J’ai au moins le bonheur d’avoir acquis une certaine liberté d’agir au fur et à mesure que le programme prenait de l’ampleur. Tant que je n’ai pas un emploi du temps établi, je suis autorisée à faire ce que je veux, pour peu que je ne me mette pas en danger ou que je n’essaie pas de fausser compagnie à ma sécurité. Le suivi caméra est de toute manière toujours assuré. Et puis, demain, j’ai mon bilan mensuel avec Gemma, donc de toute manière, si je fais une connerie, elle me le dira. Hors-antenne évidemment, puisque c’est les seules deux heures d’invisibilité que je peux m’accorder une fois de temps en temps.

À peine trois minutes après que j’aie annoncé mes plans, je vois la chauffeuse porter la main à son oreillette pour prendre un appel entrant. Je n’entends rien de ce qui se dit, puisqu’il y a une vitre entre nous, mais Corinne me jette un bref coup d’œil dans le rétro et soupire légèrement. Je perçois sans mal son immense joie à l’idée de faire du babysitting, mais elle ne se permet aucun commentaire ni aucune mimique agacée. La dernière qui m’a fait une remarque cassante sur mon amour de l’air frais et des longues balades a été virée une sixaine plus tard, après de véhémentes protestations sur les réseaux sociaux. Ou en tout cas, c’est ce qu’on m’a dit, mais je soupçonne que ce n’est pas l’entière vérité. Il y a des segments de live qui sont diffusés parfois à l’insu des participantes, pour peu qu’ils se trouvent dans une zone où un micro ou un objectif sont à portée, et la prod est toujours à l’affût de contenu.

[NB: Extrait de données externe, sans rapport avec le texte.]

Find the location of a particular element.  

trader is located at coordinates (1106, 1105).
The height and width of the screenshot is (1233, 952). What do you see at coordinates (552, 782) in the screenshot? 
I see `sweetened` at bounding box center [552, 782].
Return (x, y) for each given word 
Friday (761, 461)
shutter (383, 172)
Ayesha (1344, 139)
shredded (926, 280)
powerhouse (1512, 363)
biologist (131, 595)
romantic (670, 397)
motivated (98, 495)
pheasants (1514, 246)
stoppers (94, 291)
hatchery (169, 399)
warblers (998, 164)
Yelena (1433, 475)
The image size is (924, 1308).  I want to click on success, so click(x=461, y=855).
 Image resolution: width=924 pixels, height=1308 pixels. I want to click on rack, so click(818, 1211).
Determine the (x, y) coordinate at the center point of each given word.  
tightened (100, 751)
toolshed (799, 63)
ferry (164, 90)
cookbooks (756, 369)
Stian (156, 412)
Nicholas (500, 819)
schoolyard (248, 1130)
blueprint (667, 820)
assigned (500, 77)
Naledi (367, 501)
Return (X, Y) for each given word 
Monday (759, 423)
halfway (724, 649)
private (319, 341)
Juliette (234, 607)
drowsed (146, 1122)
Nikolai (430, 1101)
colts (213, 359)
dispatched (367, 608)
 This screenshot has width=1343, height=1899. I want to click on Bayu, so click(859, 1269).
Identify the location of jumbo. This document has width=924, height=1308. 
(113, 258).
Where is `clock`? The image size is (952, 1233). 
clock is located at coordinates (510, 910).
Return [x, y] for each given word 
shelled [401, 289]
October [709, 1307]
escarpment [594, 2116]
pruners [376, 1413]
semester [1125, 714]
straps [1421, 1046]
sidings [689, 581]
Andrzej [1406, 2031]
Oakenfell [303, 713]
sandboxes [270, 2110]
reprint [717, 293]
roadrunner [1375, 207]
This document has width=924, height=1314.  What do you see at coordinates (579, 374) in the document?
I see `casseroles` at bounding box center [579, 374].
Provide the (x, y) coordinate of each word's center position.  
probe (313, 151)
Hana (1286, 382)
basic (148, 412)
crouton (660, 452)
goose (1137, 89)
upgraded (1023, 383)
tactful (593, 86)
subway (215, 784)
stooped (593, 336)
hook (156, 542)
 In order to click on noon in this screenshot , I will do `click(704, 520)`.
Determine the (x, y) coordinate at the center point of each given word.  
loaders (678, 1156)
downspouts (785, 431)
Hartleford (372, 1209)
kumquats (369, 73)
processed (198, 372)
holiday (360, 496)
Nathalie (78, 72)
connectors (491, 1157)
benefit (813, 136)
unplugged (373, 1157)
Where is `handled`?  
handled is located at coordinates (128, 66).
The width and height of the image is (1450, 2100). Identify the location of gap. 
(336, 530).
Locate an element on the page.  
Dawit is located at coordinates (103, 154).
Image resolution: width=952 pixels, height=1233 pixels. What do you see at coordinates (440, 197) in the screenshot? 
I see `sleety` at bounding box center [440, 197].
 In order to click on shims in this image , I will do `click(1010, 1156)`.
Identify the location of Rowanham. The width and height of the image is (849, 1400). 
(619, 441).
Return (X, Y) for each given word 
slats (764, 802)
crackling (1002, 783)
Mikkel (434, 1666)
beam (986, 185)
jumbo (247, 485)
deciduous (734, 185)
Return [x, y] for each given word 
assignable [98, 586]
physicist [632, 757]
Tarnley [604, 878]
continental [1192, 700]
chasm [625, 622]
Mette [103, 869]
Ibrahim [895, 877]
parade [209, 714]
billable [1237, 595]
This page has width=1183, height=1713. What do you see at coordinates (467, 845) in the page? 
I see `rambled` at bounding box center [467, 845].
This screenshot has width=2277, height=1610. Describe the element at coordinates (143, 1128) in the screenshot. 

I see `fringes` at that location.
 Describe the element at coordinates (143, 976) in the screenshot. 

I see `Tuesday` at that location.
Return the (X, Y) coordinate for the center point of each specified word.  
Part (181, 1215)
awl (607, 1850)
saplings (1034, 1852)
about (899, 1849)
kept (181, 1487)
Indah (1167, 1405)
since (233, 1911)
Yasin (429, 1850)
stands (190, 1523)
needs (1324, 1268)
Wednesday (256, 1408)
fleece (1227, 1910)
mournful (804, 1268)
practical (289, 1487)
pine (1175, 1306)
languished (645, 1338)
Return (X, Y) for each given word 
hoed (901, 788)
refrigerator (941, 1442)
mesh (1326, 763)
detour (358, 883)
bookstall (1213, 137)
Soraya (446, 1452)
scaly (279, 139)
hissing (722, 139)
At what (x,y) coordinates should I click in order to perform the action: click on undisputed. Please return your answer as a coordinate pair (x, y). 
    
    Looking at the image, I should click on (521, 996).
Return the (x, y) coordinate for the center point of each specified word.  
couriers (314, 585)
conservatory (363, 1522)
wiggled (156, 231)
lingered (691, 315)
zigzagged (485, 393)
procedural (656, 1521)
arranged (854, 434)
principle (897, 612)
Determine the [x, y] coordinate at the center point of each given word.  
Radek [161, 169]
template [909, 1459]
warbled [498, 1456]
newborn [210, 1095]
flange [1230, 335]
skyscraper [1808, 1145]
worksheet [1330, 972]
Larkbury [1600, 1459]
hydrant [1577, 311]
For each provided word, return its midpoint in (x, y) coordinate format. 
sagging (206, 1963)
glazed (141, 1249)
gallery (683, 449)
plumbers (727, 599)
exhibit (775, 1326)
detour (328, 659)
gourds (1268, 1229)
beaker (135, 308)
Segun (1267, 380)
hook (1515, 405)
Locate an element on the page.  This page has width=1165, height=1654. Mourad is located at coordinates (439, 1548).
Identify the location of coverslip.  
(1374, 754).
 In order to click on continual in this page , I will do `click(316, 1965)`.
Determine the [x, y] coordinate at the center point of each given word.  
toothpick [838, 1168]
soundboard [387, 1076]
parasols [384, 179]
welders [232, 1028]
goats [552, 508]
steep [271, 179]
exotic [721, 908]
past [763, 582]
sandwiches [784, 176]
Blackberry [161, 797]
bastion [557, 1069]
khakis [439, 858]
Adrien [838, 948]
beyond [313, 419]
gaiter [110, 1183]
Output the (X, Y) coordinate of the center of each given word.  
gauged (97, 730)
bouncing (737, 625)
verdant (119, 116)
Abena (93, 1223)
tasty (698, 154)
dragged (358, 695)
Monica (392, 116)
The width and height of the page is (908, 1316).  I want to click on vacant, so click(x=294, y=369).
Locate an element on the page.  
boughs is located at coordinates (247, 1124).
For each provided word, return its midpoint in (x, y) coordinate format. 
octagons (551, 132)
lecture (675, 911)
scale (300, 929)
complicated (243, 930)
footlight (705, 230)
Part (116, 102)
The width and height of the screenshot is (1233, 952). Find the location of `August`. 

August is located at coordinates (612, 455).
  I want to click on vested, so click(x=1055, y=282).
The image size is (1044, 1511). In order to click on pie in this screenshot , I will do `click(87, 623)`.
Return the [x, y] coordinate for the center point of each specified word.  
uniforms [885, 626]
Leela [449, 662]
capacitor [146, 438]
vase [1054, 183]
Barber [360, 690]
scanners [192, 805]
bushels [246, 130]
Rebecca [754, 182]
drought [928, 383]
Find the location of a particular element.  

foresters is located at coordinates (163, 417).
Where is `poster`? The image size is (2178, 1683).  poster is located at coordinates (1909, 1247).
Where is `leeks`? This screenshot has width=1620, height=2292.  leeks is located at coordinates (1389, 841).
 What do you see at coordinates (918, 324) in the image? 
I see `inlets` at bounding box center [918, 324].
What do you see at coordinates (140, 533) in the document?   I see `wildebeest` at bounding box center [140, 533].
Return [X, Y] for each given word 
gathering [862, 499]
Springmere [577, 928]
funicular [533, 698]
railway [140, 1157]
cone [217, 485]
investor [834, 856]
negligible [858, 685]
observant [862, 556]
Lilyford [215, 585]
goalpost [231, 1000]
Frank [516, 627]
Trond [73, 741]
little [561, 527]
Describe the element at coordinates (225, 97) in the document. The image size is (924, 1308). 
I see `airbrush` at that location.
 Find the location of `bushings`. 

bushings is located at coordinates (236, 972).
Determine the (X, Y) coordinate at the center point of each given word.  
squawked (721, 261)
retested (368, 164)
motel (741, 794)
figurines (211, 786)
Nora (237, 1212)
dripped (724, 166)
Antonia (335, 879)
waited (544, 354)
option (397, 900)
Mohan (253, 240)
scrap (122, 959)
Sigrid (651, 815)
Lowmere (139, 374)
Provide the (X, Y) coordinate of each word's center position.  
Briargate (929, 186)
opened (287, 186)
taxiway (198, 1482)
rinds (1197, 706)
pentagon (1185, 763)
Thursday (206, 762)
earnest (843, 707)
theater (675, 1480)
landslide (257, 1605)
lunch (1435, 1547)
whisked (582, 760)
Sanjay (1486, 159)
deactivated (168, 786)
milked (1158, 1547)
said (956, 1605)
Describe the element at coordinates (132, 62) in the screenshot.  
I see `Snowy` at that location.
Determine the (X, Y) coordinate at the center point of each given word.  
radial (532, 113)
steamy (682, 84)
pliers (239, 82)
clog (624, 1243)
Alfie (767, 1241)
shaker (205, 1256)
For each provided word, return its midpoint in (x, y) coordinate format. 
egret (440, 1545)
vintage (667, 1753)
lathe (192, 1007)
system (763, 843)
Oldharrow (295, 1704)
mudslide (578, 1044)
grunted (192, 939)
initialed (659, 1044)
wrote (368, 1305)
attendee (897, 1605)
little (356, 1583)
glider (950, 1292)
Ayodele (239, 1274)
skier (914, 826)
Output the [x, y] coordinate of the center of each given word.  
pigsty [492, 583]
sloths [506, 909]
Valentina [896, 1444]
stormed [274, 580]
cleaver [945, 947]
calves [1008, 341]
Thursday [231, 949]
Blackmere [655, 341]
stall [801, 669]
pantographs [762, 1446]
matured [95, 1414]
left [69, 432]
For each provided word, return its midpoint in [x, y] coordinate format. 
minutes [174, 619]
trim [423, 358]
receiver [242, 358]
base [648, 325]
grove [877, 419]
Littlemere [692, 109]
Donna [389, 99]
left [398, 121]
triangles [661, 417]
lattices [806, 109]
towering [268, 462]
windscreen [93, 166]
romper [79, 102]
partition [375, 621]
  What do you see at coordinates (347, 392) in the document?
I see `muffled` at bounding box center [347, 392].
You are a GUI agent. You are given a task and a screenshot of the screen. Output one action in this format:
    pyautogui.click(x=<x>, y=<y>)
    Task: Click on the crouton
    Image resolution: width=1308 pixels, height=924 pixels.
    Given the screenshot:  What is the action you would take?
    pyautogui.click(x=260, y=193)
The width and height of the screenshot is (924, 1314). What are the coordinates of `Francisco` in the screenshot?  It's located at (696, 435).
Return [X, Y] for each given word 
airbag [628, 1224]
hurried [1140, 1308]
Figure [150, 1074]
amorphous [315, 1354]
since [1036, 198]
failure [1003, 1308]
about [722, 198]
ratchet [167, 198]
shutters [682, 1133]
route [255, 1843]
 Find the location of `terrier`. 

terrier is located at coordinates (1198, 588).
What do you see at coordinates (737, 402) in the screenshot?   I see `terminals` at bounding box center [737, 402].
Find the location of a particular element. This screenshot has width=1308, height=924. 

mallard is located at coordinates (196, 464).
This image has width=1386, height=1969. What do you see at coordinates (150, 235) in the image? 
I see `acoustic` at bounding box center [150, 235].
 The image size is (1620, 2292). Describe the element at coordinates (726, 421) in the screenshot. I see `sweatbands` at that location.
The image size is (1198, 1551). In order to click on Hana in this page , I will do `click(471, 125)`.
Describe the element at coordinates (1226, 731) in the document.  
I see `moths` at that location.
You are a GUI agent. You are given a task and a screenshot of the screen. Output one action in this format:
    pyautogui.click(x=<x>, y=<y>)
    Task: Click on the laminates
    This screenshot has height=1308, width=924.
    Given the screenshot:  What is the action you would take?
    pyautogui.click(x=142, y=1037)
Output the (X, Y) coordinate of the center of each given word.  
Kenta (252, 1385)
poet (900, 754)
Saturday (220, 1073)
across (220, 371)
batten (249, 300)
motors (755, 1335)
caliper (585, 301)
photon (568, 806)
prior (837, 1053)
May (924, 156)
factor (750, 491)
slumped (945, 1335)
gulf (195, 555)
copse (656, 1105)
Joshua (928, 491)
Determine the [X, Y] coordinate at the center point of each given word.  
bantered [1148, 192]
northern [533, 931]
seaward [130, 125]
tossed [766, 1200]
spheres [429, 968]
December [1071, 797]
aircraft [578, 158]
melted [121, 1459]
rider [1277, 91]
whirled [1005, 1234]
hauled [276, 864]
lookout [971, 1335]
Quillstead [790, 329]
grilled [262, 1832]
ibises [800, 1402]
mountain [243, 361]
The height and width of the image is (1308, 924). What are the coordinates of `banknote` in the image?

C’est pour ça que, même si je n’ai pas de travail officiel, je ne suis pas désœuvrée pour autant. Je ne suis ni une sportive, ni une actrice, ni une danseuse – où serait l’intérêt de me voir préparer une chorégraphie si tout le monde la voit répétée encore et encore pendant des heures ? Je suis reporter occasionnelle quand je rencontre une personnalité célèbre, chanteuse amatrice sous la douche, expérimentatrice professionnelle de nouvelles activités. Je sers de cameragirl pour de grands évènements auxquels certaines ne peuvent pas assister, faute de places ou de temps, et d’exemple à suivre – ou pas – en fonction de la situation. Je ne sais pas ce que je suis, je ne sais pas ce que je voudrais être, et je crois que ça donne à beaucoup la sensation qu’elles ne sont pas les seules à être indécises ou incertaines. Une grande partie de mon audience est dans ma tranche d’âge, et j’en suis venue à croire qu’elles se retrouvent parfois en moi, alors que, paradoxalement, je n’ai aucune idée de ce que c’est de vivre normalement.

Quand la voiture s’arrête enfin sur la place centrale, près de l’un de mes café-bar préférés, Aly me claque une bise sur la joue et file sans demander son reste. Pour ma part, j’aimerais tracer mon chemin dans la foule en essayant de rester discrète, mais ce n’est pas évident quand le direct de ma caméra est diffusé sur l’holoprojecteur au centre de la place. Sans même parler du taux d’audience record qu’on a atteint ce matin. Très vite, je me retrouve engluée dans la masse.